WORK INSTRUCTION: Pull every line containing "scrollbar" from the listing below.

*** MATERIAL FOR THIS EXERCISE

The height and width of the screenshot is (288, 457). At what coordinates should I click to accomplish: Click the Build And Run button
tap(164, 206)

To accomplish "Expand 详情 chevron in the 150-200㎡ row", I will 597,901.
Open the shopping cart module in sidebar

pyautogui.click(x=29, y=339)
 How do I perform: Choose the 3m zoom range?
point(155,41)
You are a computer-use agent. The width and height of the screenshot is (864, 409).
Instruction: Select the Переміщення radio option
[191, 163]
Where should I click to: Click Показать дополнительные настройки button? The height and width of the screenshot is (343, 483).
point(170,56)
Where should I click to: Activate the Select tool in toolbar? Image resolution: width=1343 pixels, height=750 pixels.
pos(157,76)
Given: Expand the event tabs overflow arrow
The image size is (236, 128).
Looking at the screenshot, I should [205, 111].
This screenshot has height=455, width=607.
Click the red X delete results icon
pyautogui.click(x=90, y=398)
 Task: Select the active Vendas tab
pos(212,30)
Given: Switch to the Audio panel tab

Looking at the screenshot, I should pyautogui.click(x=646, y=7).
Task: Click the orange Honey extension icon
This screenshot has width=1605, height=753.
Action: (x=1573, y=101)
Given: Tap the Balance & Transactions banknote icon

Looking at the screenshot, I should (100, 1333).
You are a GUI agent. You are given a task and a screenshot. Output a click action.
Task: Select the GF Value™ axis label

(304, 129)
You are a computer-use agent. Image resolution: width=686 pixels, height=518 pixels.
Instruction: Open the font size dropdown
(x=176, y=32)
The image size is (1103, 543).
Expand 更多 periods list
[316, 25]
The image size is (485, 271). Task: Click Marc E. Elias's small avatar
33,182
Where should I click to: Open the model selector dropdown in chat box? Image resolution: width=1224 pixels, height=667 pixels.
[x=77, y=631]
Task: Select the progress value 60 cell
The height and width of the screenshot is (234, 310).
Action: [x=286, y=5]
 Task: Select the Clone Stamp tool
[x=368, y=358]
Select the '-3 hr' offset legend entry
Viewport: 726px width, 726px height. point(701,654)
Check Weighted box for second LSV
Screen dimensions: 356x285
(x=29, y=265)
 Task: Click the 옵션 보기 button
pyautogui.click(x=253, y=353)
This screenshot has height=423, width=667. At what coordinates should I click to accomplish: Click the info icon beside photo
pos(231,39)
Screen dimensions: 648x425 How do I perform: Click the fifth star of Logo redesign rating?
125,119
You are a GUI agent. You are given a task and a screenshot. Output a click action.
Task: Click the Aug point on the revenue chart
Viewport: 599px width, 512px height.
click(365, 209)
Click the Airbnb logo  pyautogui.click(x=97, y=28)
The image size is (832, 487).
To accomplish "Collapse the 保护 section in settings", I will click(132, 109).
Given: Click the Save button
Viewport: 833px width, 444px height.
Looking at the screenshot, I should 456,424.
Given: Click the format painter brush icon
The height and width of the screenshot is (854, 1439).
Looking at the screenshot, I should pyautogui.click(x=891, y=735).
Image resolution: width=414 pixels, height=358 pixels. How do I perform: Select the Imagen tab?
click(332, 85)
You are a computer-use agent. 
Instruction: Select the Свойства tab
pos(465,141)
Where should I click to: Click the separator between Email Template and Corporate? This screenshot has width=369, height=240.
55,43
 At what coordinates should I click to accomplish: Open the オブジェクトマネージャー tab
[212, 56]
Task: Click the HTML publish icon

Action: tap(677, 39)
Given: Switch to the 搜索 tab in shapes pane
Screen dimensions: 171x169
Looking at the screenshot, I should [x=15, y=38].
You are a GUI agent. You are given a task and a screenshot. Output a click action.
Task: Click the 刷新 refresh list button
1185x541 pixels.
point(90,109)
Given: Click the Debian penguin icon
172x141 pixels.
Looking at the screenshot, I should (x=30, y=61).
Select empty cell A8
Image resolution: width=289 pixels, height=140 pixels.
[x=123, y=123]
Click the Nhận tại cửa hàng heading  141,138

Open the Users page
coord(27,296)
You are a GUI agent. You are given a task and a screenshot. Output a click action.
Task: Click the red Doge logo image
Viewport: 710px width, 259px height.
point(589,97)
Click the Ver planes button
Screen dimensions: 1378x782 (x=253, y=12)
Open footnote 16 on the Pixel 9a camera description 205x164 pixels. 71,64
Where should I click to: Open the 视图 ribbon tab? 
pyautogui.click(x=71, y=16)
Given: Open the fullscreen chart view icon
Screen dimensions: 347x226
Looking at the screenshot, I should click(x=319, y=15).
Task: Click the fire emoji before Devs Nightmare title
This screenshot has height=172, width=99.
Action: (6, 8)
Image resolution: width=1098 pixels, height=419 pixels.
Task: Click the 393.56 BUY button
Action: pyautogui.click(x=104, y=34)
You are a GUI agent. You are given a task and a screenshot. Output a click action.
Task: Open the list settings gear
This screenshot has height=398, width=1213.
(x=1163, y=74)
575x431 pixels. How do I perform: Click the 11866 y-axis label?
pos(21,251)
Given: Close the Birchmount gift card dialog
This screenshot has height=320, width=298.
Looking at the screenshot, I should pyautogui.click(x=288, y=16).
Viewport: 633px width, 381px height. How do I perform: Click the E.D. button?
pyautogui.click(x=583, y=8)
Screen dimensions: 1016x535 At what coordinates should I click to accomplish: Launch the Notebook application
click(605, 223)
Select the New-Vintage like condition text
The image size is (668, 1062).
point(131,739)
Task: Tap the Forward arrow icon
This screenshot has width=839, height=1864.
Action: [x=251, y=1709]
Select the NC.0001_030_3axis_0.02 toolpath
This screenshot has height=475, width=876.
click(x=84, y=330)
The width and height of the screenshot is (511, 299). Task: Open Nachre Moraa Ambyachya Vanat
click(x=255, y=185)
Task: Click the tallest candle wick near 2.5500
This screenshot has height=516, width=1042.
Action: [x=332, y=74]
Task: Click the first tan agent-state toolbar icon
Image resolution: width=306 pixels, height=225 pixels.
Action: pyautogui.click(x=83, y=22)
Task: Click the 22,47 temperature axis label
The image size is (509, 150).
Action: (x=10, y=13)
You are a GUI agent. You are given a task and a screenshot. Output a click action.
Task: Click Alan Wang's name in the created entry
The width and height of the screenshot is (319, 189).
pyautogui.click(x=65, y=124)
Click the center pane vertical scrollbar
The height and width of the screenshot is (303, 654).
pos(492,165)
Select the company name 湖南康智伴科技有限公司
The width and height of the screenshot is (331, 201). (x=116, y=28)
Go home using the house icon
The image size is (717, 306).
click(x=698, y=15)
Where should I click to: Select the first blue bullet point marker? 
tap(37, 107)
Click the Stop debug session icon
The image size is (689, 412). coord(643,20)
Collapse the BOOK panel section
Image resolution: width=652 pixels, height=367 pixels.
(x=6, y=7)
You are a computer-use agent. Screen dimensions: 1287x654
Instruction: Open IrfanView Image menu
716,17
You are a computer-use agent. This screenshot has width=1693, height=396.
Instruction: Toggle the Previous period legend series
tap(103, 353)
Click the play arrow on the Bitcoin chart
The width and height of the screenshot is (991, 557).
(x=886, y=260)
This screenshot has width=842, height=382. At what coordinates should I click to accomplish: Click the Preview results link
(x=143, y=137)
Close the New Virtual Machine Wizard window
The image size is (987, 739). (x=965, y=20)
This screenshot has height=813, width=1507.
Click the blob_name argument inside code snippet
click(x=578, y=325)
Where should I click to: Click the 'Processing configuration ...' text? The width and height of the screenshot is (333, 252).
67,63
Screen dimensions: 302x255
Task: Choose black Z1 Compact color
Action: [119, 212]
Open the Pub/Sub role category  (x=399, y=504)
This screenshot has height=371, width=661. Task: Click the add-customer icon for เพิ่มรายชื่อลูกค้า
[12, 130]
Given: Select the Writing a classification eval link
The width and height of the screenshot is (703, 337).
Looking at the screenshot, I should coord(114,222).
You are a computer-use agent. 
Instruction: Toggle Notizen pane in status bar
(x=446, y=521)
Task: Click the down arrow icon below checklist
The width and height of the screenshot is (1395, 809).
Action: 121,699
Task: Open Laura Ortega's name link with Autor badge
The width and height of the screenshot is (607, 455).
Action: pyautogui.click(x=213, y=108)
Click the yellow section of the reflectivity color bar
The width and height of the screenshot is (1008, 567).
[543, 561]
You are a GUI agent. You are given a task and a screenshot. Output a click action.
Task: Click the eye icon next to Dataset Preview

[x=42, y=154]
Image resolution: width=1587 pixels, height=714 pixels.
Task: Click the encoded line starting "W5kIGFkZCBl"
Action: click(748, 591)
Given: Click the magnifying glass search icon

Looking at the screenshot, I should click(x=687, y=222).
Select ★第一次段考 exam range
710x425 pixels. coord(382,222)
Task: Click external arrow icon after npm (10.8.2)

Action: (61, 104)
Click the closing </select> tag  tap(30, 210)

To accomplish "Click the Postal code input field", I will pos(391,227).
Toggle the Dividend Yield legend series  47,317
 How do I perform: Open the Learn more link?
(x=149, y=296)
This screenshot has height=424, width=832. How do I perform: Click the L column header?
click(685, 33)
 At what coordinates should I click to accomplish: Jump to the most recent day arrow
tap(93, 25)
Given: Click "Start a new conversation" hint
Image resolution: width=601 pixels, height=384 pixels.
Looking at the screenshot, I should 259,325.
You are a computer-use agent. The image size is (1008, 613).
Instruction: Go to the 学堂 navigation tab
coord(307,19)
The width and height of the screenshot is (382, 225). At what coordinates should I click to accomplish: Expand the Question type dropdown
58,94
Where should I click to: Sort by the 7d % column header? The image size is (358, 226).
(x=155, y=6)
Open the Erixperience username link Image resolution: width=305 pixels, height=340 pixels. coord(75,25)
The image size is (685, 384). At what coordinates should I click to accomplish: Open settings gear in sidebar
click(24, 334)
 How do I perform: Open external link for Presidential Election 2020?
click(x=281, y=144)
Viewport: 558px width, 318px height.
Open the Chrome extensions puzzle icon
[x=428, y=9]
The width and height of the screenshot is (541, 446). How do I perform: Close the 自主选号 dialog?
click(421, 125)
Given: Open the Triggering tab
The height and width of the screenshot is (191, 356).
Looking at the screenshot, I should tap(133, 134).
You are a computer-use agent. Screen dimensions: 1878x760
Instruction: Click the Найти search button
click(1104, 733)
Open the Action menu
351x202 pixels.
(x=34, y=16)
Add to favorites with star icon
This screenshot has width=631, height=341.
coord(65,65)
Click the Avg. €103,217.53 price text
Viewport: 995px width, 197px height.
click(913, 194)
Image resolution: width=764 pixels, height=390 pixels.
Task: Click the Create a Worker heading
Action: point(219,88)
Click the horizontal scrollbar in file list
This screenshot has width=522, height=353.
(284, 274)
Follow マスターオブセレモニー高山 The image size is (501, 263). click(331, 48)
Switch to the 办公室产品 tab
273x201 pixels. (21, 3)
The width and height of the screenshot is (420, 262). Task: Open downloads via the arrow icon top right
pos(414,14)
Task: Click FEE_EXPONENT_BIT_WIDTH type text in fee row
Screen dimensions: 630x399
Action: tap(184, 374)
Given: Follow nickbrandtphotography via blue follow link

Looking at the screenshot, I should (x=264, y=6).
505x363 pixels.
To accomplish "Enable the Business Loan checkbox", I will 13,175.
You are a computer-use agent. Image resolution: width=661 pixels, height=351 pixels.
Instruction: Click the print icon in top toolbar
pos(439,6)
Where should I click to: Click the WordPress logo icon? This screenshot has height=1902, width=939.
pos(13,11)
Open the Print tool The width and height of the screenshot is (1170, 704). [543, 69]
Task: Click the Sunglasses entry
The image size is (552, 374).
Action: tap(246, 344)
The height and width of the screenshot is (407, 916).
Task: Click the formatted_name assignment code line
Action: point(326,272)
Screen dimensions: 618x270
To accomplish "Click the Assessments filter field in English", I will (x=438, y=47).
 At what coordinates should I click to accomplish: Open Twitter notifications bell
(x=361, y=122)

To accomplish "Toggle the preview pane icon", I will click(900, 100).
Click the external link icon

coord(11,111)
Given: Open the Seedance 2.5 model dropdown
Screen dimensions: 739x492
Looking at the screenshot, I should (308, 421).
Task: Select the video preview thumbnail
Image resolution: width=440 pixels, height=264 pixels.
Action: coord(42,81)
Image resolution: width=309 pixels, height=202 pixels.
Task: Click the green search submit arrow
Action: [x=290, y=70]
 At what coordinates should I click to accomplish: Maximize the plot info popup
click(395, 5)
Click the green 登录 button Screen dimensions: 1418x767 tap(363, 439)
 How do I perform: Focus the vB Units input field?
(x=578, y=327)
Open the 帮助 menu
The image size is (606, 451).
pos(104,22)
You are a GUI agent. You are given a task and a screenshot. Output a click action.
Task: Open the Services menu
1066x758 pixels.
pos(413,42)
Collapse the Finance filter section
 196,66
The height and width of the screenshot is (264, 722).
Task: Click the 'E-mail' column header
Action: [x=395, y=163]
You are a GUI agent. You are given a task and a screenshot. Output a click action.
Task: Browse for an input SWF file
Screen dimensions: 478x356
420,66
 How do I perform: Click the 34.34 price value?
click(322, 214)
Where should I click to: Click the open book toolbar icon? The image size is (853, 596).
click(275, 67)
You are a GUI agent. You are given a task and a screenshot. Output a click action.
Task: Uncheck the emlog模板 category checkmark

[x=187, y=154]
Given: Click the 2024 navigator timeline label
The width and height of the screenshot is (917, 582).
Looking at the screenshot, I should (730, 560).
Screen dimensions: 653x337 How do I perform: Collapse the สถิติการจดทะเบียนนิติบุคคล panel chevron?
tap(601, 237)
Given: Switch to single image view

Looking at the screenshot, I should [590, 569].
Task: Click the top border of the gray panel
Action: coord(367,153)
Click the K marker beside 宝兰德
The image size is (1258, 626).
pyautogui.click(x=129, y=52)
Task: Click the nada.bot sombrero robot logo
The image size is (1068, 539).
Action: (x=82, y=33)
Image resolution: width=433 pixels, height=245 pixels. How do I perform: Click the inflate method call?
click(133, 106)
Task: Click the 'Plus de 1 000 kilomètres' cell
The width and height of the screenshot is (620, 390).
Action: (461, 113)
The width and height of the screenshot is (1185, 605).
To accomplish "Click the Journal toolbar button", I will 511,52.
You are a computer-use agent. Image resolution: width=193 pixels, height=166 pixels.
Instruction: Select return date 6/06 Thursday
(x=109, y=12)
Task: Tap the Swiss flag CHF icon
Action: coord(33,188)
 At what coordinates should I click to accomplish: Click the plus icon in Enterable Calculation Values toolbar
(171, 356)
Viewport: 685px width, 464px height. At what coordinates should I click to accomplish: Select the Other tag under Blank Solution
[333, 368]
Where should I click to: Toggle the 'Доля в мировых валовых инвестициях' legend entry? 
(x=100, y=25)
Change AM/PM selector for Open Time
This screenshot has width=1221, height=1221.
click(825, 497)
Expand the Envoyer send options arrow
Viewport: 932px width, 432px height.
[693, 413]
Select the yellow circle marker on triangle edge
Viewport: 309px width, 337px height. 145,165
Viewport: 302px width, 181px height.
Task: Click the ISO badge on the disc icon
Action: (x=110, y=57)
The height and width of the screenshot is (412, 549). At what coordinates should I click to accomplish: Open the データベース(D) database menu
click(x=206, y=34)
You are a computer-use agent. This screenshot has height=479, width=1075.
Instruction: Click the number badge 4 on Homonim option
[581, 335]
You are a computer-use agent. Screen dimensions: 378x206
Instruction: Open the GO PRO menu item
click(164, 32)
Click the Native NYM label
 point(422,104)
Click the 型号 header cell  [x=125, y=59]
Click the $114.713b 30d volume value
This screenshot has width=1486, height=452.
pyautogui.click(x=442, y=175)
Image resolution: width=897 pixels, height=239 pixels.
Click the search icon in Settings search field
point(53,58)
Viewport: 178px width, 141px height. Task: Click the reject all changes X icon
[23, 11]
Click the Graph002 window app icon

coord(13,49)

******

TASK RESULT:
Click the center pane vertical scrollbar
Click the horizontal scrollbar in file list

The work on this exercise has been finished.